▸ **WHAT IS EXPECTED**:
Write out, word for word, the first line of the data below and every line after it through the one containing "programa (110, 1581)".

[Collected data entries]
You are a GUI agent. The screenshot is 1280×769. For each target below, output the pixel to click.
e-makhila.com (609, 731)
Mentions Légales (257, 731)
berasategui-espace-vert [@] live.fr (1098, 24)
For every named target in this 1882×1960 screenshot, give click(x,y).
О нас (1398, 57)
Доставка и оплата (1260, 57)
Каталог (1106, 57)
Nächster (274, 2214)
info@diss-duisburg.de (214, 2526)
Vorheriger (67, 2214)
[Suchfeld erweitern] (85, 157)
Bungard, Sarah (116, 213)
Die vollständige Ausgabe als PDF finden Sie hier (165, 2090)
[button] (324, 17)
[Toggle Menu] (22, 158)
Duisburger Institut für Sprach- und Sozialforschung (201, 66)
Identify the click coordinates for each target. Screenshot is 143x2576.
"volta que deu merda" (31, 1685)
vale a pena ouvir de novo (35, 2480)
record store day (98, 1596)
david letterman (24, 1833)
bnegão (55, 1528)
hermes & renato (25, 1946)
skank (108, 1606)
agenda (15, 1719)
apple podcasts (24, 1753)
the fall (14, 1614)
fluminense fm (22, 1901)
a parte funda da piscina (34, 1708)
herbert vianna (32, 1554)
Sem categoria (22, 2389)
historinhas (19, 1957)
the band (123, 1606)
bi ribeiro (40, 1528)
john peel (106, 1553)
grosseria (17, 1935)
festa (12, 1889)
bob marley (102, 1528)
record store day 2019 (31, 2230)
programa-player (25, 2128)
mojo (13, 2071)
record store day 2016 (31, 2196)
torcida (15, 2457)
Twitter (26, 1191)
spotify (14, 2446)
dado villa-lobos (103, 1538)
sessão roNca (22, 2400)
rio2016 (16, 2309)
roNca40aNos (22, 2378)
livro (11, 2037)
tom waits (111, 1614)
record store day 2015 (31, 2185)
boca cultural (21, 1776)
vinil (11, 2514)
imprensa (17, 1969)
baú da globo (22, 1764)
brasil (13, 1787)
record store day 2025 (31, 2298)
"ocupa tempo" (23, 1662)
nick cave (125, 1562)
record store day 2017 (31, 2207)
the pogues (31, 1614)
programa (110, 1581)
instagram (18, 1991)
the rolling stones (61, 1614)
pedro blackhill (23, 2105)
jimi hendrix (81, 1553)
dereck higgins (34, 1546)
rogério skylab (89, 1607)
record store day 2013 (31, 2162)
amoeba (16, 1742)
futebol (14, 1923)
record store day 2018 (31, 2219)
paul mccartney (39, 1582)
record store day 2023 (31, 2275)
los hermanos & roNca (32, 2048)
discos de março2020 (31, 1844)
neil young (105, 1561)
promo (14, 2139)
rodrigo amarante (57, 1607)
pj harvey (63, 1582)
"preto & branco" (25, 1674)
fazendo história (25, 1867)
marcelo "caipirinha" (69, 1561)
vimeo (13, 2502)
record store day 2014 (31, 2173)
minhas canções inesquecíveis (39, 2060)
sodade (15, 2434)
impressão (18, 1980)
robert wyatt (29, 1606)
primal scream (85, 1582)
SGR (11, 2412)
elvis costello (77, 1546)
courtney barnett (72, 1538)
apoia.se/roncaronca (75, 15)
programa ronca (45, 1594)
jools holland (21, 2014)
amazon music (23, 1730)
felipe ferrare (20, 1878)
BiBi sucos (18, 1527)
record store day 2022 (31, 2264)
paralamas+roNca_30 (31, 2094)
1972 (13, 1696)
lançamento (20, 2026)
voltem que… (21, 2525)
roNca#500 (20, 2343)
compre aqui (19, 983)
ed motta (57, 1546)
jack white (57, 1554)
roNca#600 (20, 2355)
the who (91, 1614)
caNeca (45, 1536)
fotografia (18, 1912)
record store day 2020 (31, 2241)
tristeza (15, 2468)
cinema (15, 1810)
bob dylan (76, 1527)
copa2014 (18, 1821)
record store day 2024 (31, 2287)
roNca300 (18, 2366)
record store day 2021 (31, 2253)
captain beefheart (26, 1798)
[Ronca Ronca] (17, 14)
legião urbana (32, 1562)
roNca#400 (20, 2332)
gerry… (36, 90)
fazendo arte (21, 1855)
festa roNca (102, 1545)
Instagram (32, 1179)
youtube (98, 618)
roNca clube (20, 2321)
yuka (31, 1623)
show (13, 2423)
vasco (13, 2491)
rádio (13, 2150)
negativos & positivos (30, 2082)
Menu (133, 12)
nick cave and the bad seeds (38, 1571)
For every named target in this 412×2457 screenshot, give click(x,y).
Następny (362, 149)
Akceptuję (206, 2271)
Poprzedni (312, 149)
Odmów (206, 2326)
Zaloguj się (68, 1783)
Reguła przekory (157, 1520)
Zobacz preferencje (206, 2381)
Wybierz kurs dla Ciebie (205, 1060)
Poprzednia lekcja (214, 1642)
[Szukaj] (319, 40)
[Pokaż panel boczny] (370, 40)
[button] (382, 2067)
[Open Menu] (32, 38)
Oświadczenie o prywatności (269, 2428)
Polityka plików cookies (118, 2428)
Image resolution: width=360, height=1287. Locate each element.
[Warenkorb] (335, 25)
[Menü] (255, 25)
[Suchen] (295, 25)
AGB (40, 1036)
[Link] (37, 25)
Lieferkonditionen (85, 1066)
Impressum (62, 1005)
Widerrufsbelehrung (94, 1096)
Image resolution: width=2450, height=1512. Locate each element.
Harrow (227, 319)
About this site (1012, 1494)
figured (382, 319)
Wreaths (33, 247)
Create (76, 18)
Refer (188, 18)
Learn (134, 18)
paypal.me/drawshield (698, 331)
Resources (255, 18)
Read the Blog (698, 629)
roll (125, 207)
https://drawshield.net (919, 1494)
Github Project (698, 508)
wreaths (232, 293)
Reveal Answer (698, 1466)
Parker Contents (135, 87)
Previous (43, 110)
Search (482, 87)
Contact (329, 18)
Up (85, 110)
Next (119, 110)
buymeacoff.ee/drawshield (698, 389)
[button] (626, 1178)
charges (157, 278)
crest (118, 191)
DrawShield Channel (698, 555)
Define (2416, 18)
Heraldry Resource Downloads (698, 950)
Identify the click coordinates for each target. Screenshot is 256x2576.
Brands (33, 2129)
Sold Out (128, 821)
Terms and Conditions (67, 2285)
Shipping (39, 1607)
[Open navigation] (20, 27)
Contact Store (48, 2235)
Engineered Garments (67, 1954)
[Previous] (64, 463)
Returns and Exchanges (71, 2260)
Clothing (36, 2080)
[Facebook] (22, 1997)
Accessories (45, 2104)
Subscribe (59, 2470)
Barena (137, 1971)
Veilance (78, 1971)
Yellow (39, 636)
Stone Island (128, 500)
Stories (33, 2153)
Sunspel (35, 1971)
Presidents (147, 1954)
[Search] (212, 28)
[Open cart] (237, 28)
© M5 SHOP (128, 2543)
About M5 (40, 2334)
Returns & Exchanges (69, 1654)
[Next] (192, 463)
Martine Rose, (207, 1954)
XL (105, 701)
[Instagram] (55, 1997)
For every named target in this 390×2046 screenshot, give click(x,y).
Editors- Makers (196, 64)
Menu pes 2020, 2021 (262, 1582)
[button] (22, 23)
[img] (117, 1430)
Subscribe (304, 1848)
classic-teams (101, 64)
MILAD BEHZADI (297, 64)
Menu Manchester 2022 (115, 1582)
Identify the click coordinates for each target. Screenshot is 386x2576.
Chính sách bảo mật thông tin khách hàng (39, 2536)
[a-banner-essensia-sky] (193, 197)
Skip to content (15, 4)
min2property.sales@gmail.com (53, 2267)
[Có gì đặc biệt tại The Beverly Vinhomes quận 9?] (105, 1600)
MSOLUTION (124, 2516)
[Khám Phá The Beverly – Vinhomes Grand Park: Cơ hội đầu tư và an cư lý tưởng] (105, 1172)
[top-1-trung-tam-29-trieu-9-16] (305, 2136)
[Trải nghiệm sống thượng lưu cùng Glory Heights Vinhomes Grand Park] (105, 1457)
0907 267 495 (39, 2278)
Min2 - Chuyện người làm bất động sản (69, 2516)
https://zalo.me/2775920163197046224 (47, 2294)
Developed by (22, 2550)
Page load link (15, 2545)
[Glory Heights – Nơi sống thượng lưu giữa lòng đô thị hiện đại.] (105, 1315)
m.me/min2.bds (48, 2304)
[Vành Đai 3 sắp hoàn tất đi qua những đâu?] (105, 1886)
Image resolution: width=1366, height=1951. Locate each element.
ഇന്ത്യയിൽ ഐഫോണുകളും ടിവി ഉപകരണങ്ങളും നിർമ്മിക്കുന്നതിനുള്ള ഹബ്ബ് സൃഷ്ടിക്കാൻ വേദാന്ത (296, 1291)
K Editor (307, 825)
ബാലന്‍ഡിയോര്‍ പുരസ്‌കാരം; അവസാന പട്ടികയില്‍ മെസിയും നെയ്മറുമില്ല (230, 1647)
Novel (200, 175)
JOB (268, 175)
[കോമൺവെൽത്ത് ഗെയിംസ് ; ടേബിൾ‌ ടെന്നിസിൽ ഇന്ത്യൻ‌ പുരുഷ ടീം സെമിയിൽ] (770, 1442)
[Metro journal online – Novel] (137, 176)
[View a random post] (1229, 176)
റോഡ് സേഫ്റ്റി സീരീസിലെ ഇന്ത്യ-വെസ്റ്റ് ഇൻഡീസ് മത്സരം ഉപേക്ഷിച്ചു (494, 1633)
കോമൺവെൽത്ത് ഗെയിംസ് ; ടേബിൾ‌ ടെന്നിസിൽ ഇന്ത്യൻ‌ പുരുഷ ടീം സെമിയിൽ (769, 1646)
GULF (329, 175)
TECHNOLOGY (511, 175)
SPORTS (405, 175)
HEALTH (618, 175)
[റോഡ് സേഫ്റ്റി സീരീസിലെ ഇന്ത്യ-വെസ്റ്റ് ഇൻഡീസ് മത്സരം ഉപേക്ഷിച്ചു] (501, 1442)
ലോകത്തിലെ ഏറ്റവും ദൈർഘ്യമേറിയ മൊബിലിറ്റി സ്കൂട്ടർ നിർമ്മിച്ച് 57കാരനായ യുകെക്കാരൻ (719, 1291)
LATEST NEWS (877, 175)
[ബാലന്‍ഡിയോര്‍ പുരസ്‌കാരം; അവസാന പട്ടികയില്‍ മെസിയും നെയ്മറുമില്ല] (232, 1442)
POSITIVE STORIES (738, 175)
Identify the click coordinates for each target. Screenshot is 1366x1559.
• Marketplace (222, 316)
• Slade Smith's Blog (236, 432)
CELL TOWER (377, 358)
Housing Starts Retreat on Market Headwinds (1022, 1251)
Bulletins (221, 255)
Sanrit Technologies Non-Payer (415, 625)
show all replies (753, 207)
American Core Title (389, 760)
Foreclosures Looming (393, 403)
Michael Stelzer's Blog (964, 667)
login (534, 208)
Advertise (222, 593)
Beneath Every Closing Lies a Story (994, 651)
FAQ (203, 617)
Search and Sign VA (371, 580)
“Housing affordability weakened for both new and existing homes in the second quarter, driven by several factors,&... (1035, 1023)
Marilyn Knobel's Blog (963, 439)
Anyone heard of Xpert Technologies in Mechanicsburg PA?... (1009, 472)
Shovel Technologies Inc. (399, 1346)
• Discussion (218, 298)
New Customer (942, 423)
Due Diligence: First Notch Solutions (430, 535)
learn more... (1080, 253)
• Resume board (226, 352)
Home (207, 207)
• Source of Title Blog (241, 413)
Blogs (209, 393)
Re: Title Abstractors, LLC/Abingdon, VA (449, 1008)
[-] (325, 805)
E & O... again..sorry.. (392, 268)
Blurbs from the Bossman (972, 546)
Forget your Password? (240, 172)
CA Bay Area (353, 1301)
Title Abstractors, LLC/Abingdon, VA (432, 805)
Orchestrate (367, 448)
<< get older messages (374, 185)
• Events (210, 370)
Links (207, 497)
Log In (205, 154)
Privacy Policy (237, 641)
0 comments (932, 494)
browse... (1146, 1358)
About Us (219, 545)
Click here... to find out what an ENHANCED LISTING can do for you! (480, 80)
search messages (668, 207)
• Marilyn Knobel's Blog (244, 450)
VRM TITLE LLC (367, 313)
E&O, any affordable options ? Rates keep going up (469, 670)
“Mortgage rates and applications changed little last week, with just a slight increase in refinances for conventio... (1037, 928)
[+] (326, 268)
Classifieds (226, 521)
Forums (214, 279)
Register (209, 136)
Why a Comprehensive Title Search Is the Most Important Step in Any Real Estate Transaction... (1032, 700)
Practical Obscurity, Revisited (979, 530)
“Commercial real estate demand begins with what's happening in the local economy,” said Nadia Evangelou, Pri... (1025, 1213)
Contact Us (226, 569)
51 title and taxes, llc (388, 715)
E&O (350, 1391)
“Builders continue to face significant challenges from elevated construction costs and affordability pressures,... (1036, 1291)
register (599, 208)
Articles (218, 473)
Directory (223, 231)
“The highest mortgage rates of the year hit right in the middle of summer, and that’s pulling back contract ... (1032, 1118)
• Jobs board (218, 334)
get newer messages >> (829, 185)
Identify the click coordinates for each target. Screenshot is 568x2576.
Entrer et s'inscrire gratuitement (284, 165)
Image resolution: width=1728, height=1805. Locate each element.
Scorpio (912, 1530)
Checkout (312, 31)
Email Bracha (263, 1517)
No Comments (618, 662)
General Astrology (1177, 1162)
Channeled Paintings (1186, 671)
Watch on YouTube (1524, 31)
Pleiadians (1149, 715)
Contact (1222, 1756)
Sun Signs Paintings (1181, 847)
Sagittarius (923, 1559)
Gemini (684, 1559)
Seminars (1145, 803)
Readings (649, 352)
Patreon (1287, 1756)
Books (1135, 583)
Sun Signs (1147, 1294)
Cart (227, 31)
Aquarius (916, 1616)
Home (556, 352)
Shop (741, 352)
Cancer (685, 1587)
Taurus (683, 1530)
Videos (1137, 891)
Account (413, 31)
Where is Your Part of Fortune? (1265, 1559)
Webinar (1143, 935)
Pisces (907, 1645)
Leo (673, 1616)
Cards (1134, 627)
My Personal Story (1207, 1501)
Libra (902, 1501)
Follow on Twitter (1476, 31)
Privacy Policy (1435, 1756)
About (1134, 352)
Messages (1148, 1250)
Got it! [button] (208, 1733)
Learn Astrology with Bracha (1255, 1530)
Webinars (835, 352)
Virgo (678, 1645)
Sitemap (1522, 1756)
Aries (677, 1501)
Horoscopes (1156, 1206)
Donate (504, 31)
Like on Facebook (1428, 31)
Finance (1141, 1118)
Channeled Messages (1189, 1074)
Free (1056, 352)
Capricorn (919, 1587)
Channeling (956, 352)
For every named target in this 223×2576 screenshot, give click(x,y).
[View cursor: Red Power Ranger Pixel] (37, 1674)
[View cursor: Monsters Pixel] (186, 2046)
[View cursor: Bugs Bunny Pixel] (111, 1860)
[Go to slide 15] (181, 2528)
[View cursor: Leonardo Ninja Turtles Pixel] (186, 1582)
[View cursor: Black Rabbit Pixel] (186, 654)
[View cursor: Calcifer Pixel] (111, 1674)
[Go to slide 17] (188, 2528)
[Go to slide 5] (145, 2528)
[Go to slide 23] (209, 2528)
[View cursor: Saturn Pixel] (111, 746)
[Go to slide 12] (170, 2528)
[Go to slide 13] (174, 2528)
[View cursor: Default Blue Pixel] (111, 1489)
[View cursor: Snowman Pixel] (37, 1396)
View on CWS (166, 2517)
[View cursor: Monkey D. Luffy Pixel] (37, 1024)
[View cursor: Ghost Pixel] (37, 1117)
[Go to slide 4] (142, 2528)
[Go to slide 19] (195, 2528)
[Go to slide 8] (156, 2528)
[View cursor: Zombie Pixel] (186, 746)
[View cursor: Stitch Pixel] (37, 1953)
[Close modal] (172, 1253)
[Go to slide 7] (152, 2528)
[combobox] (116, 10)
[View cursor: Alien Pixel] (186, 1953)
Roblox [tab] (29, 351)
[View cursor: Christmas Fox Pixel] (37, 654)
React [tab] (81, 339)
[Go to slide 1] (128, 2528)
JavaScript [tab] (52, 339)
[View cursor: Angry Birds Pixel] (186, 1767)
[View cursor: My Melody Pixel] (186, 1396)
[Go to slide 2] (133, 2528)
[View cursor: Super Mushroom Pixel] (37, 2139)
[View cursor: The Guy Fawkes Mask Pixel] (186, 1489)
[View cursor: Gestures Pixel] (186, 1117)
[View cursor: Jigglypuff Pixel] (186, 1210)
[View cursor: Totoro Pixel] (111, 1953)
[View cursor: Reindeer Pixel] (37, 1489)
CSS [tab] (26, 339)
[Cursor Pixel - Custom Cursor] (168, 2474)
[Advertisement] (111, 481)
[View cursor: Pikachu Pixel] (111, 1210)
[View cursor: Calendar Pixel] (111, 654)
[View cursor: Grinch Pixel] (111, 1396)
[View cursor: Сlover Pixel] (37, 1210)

▸ **ANSWER SECTION**:
You are a GUI agent. The screenshot is 1280×769. For each target below, output the pixel to click.
e-makhila.com (609, 731)
Mentions Légales (257, 731)
berasategui-espace-vert [@] live.fr (1098, 24)
For every named target in this 1882×1960 screenshot, give click(x,y).
О нас (1398, 57)
Доставка и оплата (1260, 57)
Каталог (1106, 57)
Nächster (274, 2214)
info@diss-duisburg.de (214, 2526)
Vorheriger (67, 2214)
[Suchfeld erweitern] (85, 157)
Bungard, Sarah (116, 213)
Die vollständige Ausgabe als PDF finden Sie hier (165, 2090)
[button] (324, 17)
[Toggle Menu] (22, 158)
Duisburger Institut für Sprach- und Sozialforschung (201, 66)
Identify the click coordinates for each target. Screenshot is 143x2576.
"volta que deu merda" (31, 1685)
vale a pena ouvir de novo (35, 2480)
record store day (98, 1596)
david letterman (24, 1833)
bnegão (55, 1528)
hermes & renato (25, 1946)
skank (108, 1606)
agenda (15, 1719)
apple podcasts (24, 1753)
the fall (14, 1614)
fluminense fm (22, 1901)
a parte funda da piscina (34, 1708)
herbert vianna (32, 1554)
Sem categoria (22, 2389)
historinhas (19, 1957)
the band (123, 1606)
bi ribeiro (40, 1528)
john peel (106, 1553)
grosseria (17, 1935)
festa (12, 1889)
bob marley (102, 1528)
record store day 2019 (31, 2230)
programa-player (25, 2128)
mojo (13, 2071)
record store day 2016 (31, 2196)
torcida (15, 2457)
Twitter (26, 1191)
spotify (14, 2446)
dado villa-lobos (103, 1538)
sessão roNca (22, 2400)
rio2016 (16, 2309)
roNca40aNos (22, 2378)
livro (11, 2037)
tom waits (111, 1614)
record store day 2015 (31, 2185)
boca cultural (21, 1776)
vinil (11, 2514)
imprensa (17, 1969)
baú da globo (22, 1764)
brasil (13, 1787)
record store day 2025 (31, 2298)
"ocupa tempo" (23, 1662)
nick cave (125, 1562)
record store day 2017 (31, 2207)
the pogues (31, 1614)
programa (110, 1581)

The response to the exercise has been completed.